Figure 1: The Lifecycle of a Bubble vs. 5-year Historic Bitcoin Price (USD)

Nobel prize winner Richard Shiller, who predicted the Dotcom Bubble shortly before its crash in 2001 and then the mid-2000s Housing Bubble five years before it burst, says that what is driving Bitcoin at the moment, like other examples of bubbles, is a story:

And it’s the quality of the story that’s attracting all of this interest. And it’s not necessarily sustainable. What is the story? Satoshi Nakamoto had this brilliant paper, and then disappeared. Where is this guy? And then we have a new form of money that replaces [everything]. It sounds extremely revolutionary… And the story has inspired young people and active people, and that’s what’s driving the market.

I have come to this conclusion from my own observations and through interactions at cryptocurrency meetups all over the world. I listen to the newcomer pitch and cannot help but think, “This isn’t a balanced discussion about the technology and economics of blockchain technology—it’s a timeshare sales pitch.” I watch people with no technical or economic background talk about cryptocurrencies with little more than a surface-level understanding. This in turn leads to a confused audience, who are spun with an argument of “Smart people understand it. People who don’t understand it are not smart enough to get it.” People see others getting involved and they want to follow this “smart money.” But this is a fallacy; I ask very basic questions to these speakers regarding the technology and economics, and they’re at a total loss for answers.

Therefore, to better inform the community as a whole, over the course of this article I will attack the bull case of cryptocurrencies from multiple angles. First, let’s start with regulation.

The Regulatory Vacuum Cannot Last Forever

Cryptocurrencies in their current state are outperforming traditional financial assets primarily because of their regulatory arbitrage ability. The largest six banks in the US alone pay approximately $70 billion to meet regulatory compliance standards—at the time of writing, that’s around 73% of the entire market capitalization of the largest cryptocurrency, Bitcoin. Citigroup alone has 30,000 employees in its compliance department, a figure that vastly outnumbers the total number of blockchain developers in the world. Indeed as of mid-2016, William Mougayar claims that there are only 5,000 such developers globally. Simply put, blockchains are thriving in large part due to a lack of a regulatory sandbox, and that cannot last forever.

The common refrain you hear from cryptocurrency thought leaders when this argument is made is, “It’s censorship resistant because of its decentralization. You can’t regulate cryptocurrencies. You can’t force the protocols to change!” They send you down the thought path of, “How could regulators shut down the network?” but this is the wrong line of thought to take. The more important question is, “How can regulators make cryptocurrencies irrelevant even if the networks themselves stay up?” I argue that while regulatory bodies would have a hard time completely killing cryptocurrencies, they could regulate a blockchain future into insignificance. Here are some examples of how they could do this:

  1. Mandating that businesses cannot accept cryptocurrency as payment and enforcing this with spot-checks and severe penalties, including the closing of businesses.

To-do list |
1. According to the cryptocurrency article, approximately how much do the largest six banks in the US pay to meet regulatory compliance standards?
2. Output the part of the cryptocurrency article that opens with the words containing "Nobel prize winner" and closes with "driving the market.".
The material after this point comes from a different source than the cryptocurrency article.

Data section |
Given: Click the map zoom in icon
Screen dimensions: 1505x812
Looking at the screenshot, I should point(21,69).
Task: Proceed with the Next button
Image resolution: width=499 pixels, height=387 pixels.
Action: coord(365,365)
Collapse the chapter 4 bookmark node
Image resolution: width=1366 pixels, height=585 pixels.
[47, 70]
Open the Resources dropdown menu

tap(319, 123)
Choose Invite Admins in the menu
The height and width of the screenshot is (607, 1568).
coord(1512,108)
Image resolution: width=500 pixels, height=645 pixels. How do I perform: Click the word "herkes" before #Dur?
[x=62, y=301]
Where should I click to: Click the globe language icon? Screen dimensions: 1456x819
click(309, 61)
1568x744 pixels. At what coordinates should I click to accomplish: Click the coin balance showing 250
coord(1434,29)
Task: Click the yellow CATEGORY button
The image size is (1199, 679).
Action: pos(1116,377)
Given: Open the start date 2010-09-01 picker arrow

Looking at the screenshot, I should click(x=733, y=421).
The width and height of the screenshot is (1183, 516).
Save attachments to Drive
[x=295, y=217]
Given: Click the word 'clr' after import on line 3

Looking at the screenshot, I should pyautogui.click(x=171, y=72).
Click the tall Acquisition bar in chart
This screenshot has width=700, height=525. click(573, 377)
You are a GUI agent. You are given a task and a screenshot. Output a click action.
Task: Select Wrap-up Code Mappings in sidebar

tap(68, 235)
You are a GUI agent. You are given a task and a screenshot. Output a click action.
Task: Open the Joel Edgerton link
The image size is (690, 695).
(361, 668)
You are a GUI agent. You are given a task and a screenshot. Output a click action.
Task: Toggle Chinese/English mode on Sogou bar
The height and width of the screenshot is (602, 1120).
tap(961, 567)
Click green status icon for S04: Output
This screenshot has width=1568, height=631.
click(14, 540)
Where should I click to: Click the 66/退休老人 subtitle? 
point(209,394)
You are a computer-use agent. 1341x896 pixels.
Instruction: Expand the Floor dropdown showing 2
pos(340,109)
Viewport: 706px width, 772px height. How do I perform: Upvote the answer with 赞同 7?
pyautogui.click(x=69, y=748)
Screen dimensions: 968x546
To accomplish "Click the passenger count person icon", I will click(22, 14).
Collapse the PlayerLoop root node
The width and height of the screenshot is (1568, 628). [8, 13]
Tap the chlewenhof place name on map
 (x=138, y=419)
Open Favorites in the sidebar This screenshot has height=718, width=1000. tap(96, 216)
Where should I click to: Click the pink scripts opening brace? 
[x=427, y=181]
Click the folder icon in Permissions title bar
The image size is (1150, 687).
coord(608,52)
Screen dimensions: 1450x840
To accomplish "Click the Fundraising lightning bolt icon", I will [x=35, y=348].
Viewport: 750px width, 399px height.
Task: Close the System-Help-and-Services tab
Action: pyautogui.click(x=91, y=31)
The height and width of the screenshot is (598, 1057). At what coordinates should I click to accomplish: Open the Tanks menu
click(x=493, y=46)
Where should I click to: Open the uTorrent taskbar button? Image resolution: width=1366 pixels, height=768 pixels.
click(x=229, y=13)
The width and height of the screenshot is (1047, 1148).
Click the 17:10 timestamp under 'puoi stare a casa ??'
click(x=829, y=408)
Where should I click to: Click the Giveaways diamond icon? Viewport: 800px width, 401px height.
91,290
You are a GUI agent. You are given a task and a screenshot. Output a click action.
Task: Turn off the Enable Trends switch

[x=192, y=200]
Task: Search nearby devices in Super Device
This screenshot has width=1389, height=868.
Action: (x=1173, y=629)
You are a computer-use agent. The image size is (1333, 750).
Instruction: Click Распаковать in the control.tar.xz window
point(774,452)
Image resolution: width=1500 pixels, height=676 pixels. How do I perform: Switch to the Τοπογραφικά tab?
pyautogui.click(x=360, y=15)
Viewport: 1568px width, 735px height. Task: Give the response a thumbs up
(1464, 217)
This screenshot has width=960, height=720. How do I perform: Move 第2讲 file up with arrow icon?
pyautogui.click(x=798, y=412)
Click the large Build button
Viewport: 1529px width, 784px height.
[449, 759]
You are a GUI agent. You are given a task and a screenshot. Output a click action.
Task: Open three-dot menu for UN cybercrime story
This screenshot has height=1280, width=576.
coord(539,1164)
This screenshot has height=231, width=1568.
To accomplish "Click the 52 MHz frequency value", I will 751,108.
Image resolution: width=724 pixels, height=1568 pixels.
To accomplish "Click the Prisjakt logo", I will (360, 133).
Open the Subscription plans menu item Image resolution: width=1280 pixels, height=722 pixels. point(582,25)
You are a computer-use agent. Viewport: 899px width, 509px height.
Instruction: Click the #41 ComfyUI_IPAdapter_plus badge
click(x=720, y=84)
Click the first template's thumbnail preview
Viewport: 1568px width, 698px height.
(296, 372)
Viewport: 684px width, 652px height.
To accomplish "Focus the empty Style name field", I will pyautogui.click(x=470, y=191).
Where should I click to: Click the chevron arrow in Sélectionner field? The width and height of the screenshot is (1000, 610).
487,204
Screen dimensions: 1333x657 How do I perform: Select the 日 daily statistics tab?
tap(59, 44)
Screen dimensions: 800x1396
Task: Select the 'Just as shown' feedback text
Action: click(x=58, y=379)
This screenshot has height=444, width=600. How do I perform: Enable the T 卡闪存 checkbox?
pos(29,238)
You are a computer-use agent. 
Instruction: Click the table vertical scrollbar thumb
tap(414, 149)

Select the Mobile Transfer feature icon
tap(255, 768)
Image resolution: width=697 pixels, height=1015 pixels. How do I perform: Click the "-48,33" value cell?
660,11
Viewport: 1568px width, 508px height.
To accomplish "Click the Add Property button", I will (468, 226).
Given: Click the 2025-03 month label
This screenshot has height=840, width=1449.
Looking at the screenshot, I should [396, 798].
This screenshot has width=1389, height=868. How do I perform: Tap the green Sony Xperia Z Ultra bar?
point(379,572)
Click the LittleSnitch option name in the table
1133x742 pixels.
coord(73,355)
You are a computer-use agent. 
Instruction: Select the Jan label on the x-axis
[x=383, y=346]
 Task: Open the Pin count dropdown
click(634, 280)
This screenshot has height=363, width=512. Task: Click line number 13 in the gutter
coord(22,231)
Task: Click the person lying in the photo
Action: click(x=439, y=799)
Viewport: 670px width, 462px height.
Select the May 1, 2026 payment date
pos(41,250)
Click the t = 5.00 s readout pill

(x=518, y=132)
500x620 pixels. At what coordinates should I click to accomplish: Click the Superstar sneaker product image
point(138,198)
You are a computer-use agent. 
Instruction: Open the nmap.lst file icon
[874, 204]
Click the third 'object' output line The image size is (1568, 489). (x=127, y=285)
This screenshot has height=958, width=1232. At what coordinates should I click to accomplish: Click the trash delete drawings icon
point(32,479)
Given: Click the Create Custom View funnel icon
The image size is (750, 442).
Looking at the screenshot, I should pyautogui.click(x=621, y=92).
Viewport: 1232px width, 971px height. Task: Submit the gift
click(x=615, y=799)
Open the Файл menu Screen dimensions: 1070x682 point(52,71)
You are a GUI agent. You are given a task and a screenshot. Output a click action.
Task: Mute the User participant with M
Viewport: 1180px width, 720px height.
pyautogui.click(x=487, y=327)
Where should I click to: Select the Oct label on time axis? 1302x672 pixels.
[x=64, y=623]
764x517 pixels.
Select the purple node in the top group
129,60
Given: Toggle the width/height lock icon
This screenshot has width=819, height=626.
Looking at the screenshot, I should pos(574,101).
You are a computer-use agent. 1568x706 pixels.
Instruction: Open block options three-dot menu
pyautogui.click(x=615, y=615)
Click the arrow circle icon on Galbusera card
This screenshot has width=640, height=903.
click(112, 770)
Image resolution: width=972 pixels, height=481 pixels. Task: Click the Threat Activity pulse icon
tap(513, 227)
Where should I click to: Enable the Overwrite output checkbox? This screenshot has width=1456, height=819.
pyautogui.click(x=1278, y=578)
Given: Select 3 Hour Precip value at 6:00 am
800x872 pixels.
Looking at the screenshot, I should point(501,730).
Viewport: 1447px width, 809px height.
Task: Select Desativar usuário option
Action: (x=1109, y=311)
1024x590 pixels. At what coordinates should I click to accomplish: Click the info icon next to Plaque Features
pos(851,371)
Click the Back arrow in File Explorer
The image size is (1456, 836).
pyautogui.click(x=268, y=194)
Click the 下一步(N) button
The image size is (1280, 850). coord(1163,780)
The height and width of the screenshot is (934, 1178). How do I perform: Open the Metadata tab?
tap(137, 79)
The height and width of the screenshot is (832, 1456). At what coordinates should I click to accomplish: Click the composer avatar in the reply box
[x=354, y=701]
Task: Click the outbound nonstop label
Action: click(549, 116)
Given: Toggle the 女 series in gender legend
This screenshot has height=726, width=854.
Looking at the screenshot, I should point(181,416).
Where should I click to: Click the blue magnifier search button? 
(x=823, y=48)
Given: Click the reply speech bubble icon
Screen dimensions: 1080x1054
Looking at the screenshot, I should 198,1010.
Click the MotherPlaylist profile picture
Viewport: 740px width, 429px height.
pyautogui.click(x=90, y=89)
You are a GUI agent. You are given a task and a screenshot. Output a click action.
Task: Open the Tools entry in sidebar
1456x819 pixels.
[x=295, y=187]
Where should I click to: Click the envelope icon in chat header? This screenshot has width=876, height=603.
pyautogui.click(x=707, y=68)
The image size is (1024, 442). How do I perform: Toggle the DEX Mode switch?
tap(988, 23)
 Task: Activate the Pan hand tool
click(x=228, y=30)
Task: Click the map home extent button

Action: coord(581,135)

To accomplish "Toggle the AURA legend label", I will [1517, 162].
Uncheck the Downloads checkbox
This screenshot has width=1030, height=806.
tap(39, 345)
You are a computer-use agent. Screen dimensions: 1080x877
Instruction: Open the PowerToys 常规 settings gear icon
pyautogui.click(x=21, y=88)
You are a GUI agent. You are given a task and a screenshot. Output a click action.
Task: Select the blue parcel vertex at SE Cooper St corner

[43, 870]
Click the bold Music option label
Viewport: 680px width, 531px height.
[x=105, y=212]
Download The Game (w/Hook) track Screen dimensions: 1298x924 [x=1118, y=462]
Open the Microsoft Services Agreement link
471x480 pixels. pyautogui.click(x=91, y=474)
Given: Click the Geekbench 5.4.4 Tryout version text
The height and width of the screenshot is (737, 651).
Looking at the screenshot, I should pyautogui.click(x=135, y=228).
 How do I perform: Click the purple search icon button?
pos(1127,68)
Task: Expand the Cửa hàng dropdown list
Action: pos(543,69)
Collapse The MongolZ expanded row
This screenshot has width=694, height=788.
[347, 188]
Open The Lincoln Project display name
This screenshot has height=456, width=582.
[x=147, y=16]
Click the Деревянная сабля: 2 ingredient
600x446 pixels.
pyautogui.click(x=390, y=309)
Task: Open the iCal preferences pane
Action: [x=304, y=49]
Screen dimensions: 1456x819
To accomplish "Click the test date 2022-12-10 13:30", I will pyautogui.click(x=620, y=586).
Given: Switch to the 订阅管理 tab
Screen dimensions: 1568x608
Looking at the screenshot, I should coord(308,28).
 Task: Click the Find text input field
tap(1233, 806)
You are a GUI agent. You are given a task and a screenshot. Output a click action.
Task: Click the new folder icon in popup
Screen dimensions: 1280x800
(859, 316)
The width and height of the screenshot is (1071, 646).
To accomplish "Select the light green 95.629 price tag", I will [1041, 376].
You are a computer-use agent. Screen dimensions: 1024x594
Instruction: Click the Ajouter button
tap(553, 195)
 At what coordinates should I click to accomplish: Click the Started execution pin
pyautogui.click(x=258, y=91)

Outputs by task |
1. Approximately $70 billion.

2.
Nobel prize winner Richard Shiller, who predicted the Dotcom Bubble shortly before its crash in 2001 and then the mid-2000s Housing Bubble five years before it burst, says that what is driving Bitcoin at the moment, like other examples of bubbles, is a story:

And it’s the quality of the story that’s attracting all of this interest. And it’s not necessarily sustainable. What is the story? Satoshi Nakamoto had this brilliant paper, and then disappeared. Where is this guy? And then we have a new form of money that replaces [everything]. It sounds extremely revolutionary… And the story has inspired young people and active people, and that’s what’s driving the market.